WORK TO COMPLETE: Start to finish, reproduce the records below with nothing missing.

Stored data
-- Opening Marker --

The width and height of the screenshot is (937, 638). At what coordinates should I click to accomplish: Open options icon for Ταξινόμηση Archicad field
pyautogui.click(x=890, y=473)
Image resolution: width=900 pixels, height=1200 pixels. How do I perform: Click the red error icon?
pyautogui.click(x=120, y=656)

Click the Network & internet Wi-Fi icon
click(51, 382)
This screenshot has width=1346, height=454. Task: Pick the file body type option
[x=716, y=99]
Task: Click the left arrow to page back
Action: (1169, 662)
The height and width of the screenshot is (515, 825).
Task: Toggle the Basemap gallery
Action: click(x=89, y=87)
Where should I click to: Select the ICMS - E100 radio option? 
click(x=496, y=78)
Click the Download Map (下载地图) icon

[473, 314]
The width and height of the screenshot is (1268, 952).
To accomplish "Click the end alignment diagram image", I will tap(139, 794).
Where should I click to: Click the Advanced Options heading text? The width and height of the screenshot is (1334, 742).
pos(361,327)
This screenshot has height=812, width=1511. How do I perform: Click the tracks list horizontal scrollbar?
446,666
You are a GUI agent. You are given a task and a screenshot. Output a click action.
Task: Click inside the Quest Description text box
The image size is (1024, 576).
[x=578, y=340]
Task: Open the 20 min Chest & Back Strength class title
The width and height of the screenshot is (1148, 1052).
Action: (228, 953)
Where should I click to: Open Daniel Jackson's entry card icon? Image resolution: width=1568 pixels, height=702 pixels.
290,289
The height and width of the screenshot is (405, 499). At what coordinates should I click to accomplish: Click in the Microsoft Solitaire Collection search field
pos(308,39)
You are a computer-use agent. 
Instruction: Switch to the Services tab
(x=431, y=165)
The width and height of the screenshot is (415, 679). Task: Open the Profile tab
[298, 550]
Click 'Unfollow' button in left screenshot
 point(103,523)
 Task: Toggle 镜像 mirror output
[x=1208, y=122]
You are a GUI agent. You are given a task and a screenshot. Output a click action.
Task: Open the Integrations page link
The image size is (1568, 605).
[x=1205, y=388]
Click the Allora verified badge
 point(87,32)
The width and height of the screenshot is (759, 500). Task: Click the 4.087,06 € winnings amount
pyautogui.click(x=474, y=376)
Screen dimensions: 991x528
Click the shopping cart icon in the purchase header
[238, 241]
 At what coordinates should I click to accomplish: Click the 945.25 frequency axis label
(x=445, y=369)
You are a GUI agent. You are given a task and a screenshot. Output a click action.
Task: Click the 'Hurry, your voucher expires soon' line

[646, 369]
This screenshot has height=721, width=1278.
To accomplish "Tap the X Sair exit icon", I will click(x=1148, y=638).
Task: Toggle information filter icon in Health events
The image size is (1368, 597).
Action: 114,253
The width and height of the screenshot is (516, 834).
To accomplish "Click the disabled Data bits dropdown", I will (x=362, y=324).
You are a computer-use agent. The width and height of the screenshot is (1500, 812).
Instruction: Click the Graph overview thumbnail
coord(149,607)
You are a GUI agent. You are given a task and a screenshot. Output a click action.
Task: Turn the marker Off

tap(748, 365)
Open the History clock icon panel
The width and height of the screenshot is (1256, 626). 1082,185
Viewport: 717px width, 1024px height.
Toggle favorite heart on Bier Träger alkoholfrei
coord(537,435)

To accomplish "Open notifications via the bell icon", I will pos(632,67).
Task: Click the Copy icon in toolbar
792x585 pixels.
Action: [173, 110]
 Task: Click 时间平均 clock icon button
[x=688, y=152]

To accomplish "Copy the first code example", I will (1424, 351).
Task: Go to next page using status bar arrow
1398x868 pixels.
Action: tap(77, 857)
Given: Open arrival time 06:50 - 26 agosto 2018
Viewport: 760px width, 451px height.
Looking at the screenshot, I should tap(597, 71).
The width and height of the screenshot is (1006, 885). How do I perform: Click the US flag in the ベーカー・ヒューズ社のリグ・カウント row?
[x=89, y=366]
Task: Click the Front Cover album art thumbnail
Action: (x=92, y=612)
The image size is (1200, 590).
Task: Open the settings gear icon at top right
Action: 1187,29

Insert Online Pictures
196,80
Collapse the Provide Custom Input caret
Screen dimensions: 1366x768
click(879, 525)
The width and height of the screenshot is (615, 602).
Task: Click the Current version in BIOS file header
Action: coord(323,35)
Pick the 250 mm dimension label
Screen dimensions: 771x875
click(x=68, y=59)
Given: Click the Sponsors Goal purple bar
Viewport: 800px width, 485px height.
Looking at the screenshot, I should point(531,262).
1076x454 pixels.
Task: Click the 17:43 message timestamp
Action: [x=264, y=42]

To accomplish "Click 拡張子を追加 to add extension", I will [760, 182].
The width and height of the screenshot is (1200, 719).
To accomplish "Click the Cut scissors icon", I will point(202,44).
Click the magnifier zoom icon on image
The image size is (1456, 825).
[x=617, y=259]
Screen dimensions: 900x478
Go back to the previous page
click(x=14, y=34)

-- Closing Marker --

SOLUTION FOR THIS EXERCISE:
The width and height of the screenshot is (937, 638). At what coordinates should I click to accomplish: Open options icon for Ταξινόμηση Archicad field
pyautogui.click(x=890, y=473)
Image resolution: width=900 pixels, height=1200 pixels. How do I perform: Click the red error icon?
pyautogui.click(x=120, y=656)

Click the Network & internet Wi-Fi icon
click(51, 382)
This screenshot has width=1346, height=454. Task: Pick the file body type option
[x=716, y=99]
Task: Click the left arrow to page back
Action: (1169, 662)
The height and width of the screenshot is (515, 825).
Task: Toggle the Basemap gallery
Action: click(x=89, y=87)
Where should I click to: Select the ICMS - E100 radio option? 
click(x=496, y=78)
Click the Download Map (下载地图) icon

[473, 314]
The width and height of the screenshot is (1268, 952).
To accomplish "Click the end alignment diagram image", I will tap(139, 794).
Where should I click to: Click the Advanced Options heading text? The width and height of the screenshot is (1334, 742).
pos(361,327)
This screenshot has height=812, width=1511. How do I perform: Click the tracks list horizontal scrollbar?
446,666
You are a GUI agent. You are given a task and a screenshot. Output a click action.
Task: Click inside the Quest Description text box
The image size is (1024, 576).
[x=578, y=340]
Task: Open the 20 min Chest & Back Strength class title
The width and height of the screenshot is (1148, 1052).
Action: (228, 953)
Where should I click to: Open Daniel Jackson's entry card icon? Image resolution: width=1568 pixels, height=702 pixels.
290,289
The height and width of the screenshot is (405, 499). At what coordinates should I click to accomplish: Click in the Microsoft Solitaire Collection search field
pos(308,39)
You are a computer-use agent. 
Instruction: Switch to the Services tab
(x=431, y=165)
The width and height of the screenshot is (415, 679). Task: Open the Profile tab
[298, 550]
Click 'Unfollow' button in left screenshot
 point(103,523)
 Task: Toggle 镜像 mirror output
[x=1208, y=122]
You are a GUI agent. You are given a task and a screenshot. Output a click action.
Task: Open the Integrations page link
The image size is (1568, 605).
[x=1205, y=388]
Click the Allora verified badge
 point(87,32)
The width and height of the screenshot is (759, 500). Task: Click the 4.087,06 € winnings amount
pyautogui.click(x=474, y=376)
Screen dimensions: 991x528
Click the shopping cart icon in the purchase header
[238, 241]
 At what coordinates should I click to accomplish: Click the 945.25 frequency axis label
(x=445, y=369)
You are a GUI agent. You are given a task and a screenshot. Output a click action.
Task: Click the 'Hurry, your voucher expires soon' line

[646, 369]
This screenshot has height=721, width=1278.
To accomplish "Tap the X Sair exit icon", I will click(x=1148, y=638).
Task: Toggle information filter icon in Health events
The image size is (1368, 597).
Action: 114,253
The width and height of the screenshot is (516, 834).
To accomplish "Click the disabled Data bits dropdown", I will (x=362, y=324).
You are a computer-use agent. The width and height of the screenshot is (1500, 812).
Instruction: Click the Graph overview thumbnail
coord(149,607)
You are a GUI agent. You are given a task and a screenshot. Output a click action.
Task: Turn the marker Off

tap(748, 365)
Open the History clock icon panel
The width and height of the screenshot is (1256, 626). 1082,185
Viewport: 717px width, 1024px height.
Toggle favorite heart on Bier Träger alkoholfrei
coord(537,435)

To accomplish "Open notifications via the bell icon", I will pos(632,67).
Task: Click the Copy icon in toolbar
792x585 pixels.
Action: [173, 110]
 Task: Click 时间平均 clock icon button
[x=688, y=152]

To accomplish "Copy the first code example", I will (1424, 351).
Task: Go to next page using status bar arrow
1398x868 pixels.
Action: tap(77, 857)
Given: Open arrival time 06:50 - 26 agosto 2018
Viewport: 760px width, 451px height.
Looking at the screenshot, I should tap(597, 71).
The width and height of the screenshot is (1006, 885). How do I perform: Click the US flag in the ベーカー・ヒューズ社のリグ・カウント row?
[x=89, y=366]
Task: Click the Front Cover album art thumbnail
Action: (x=92, y=612)
The image size is (1200, 590).
Task: Open the settings gear icon at top right
Action: 1187,29

Insert Online Pictures
196,80
Collapse the Provide Custom Input caret
Screen dimensions: 1366x768
click(879, 525)
The width and height of the screenshot is (615, 602).
Task: Click the Current version in BIOS file header
Action: coord(323,35)
Pick the 250 mm dimension label
Screen dimensions: 771x875
click(x=68, y=59)
Given: Click the Sponsors Goal purple bar
Viewport: 800px width, 485px height.
Looking at the screenshot, I should point(531,262).
1076x454 pixels.
Task: Click the 17:43 message timestamp
Action: [x=264, y=42]

To accomplish "Click 拡張子を追加 to add extension", I will [760, 182].
The width and height of the screenshot is (1200, 719).
To accomplish "Click the Cut scissors icon", I will point(202,44).
Click the magnifier zoom icon on image
The image size is (1456, 825).
[x=617, y=259]
Screen dimensions: 900x478
Go back to the previous page
click(x=14, y=34)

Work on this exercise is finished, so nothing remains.